Toma is a type of cow's milk cheese produced throughout the Alpine arc of northern Italy, especially in the regions of Valle d'Aosta and Piemonte.
Interestingly, it tends to crop up in those areas where the classic mountain 'fontina' has less of a presence.
In Valle d'Aosta it was used mainly as a substitute for meat, which tended to be scarce in the hills, and is still wonderful when cooked with polenta or soup.
In Piemonte there are more than 20 types of Toma with the DOP mark awarded to those produced in the provinces in and around Novara, Vercelli, Biella, Torino, Cuneo and a handful of comune near Asti and Alessandria.

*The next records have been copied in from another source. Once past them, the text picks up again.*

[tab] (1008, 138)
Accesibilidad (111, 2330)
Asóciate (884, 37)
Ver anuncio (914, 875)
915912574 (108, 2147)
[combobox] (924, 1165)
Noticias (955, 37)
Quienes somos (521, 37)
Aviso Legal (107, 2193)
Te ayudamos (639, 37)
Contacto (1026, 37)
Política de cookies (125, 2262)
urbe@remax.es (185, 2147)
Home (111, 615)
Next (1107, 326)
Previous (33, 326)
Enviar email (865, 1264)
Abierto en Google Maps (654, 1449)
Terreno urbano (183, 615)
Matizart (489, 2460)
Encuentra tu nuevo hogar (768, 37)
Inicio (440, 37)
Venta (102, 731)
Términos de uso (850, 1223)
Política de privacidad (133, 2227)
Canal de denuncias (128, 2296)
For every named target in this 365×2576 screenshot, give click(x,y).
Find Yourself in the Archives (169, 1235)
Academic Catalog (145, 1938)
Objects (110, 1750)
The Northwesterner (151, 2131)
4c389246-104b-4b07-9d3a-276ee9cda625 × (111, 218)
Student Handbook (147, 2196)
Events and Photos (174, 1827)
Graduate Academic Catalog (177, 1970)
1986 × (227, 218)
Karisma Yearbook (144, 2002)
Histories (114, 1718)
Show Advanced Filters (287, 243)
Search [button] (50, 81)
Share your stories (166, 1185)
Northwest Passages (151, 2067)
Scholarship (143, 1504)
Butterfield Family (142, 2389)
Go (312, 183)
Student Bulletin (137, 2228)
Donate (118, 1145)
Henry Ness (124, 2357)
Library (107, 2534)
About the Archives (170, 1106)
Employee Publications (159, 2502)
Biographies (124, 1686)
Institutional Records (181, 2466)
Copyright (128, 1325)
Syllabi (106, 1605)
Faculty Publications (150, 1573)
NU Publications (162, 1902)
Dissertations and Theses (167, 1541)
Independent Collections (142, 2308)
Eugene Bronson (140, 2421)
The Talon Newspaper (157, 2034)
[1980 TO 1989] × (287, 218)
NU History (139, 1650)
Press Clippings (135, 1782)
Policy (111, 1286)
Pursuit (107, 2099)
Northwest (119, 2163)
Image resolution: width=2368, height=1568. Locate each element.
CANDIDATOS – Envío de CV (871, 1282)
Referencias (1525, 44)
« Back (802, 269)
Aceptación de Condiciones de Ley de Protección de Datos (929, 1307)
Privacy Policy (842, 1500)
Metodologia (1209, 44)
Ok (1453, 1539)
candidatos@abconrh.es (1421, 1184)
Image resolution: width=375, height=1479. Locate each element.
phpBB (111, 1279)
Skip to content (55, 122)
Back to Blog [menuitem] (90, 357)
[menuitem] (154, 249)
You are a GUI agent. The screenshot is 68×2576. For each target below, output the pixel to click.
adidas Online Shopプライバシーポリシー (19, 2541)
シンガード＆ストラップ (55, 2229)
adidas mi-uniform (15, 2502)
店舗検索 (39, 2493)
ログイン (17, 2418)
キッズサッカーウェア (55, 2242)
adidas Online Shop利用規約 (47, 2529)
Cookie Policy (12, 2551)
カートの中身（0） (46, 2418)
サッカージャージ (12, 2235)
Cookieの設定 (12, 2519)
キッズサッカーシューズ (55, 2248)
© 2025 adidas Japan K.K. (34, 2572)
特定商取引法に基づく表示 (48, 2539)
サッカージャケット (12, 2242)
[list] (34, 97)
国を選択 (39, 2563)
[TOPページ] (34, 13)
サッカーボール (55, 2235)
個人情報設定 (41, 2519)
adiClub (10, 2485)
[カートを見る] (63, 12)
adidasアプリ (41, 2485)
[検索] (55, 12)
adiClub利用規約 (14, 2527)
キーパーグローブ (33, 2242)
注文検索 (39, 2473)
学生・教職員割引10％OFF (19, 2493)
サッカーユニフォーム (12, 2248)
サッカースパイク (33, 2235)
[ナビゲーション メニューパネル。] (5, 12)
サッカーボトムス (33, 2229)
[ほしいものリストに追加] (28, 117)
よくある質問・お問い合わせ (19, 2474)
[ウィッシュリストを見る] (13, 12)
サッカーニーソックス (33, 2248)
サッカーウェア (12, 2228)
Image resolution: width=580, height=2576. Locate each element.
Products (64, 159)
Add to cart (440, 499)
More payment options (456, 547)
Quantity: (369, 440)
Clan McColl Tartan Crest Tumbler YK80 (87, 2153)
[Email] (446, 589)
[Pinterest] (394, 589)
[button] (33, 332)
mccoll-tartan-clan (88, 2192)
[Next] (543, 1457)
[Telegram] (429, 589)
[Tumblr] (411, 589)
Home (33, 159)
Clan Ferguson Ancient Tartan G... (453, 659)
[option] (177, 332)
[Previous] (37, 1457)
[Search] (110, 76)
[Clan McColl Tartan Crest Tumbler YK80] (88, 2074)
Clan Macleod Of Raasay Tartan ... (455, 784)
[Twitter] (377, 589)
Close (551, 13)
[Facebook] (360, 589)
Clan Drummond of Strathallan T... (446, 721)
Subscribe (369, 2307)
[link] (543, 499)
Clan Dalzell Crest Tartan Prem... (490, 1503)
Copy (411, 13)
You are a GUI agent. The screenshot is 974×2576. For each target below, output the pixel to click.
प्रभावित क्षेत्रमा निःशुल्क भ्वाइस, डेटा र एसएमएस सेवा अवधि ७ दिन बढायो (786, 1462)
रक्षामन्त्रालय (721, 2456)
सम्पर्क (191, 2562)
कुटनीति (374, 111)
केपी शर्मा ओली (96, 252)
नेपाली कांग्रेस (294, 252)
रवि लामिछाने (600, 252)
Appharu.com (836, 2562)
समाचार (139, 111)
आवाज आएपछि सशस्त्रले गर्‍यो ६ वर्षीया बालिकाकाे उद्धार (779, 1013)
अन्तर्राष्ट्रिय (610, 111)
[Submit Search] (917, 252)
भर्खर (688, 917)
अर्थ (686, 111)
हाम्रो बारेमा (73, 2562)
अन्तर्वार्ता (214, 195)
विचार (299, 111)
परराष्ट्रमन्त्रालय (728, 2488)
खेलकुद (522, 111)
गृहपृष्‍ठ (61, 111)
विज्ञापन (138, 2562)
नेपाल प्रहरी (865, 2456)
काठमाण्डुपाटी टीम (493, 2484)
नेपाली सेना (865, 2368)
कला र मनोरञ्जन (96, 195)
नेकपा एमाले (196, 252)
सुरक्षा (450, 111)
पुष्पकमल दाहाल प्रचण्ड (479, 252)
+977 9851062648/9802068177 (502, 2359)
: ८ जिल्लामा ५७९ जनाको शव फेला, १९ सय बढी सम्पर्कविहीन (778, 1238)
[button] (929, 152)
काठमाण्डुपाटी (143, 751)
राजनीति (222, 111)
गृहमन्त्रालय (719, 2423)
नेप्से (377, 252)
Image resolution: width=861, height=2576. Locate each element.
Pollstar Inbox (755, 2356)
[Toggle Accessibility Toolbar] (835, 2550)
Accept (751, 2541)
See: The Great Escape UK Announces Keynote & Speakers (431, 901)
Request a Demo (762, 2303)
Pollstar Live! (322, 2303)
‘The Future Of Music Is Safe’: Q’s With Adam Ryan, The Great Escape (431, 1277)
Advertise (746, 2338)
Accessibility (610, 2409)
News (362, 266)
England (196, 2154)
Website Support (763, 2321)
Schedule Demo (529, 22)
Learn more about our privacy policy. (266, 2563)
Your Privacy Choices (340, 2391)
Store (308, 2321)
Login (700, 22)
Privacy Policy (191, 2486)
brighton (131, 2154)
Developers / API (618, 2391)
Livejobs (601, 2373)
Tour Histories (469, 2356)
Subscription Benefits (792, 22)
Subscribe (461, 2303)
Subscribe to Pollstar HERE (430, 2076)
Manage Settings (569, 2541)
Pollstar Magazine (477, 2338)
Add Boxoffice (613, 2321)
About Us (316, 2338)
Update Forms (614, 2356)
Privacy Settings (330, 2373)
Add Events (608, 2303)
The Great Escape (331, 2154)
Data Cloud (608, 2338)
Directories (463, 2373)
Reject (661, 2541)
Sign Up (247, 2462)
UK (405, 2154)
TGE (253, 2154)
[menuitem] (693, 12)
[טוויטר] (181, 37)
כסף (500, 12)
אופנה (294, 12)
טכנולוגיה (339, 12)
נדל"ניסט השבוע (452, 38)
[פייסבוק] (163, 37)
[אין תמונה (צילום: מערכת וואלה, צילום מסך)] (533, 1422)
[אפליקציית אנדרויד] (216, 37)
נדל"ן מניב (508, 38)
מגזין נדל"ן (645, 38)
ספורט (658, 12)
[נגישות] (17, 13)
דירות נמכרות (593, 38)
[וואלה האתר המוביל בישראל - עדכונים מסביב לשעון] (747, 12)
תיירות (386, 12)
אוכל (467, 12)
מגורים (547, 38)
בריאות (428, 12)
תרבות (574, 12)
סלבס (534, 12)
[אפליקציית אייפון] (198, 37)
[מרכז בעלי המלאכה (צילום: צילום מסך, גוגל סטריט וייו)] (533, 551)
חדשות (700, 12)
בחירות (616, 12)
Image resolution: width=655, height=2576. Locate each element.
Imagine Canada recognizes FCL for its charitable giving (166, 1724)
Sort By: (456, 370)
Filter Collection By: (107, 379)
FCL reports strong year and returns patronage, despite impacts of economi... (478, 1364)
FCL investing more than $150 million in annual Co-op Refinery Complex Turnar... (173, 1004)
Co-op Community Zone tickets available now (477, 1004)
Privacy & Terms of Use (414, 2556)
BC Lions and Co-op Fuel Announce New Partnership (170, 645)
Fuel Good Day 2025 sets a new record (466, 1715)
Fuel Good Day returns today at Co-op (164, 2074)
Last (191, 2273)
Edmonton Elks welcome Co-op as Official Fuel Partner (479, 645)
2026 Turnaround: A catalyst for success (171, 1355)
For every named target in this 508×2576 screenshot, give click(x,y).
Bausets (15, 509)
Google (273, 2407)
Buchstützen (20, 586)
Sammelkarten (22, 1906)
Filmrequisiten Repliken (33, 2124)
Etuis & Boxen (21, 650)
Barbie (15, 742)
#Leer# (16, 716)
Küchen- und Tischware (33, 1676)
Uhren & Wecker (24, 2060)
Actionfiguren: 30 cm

Read on for the top 10 cheeses of Piemonte
A genuine Toma cheese should be made the old 'artigianale' way. In other words, by the very hands of the farmer who overlooks the grazing and milking of his animals on the Alpine slopes throughout the year.
The cheese should be seasoned for at least three months and possess with a soft, elastic consistency and a light, yellow crust. The color of the 'pasta' is typically pale yellow to ivory and contains tiny holes as a result of the fermentation process. The taste is fairly salty becoming 'piccante' as the months pass.
Unlike the Tomini, Toma is sold in cylinders of 15-25 centimeters in diameter with a depth of 5-10 cm. The average Toma is around 3kg in weight.
The best Toma can be found, according to our sources, at Gressoney in the Valle del Lys, Brusson and the Valgrisenche, while many other variations bear the local place names.
So what about Tomini?
The difference between Toma and Tomini is the addition of goat or sheep's milk during production.
The cheese, as the name suggests, is also very small no more than 10 centimeters in diameter and 2 deep.
It is delicate and creamy with a buttery consistency and practically no crust. The taste is very slightly salty. It should be eaten fresh after a short seasoning period and is usually served under olive oil having been spiced up with garlic, vinegar, salt and hot pepper.
Ideally, the cheese should be seasoned for at least 24 hours.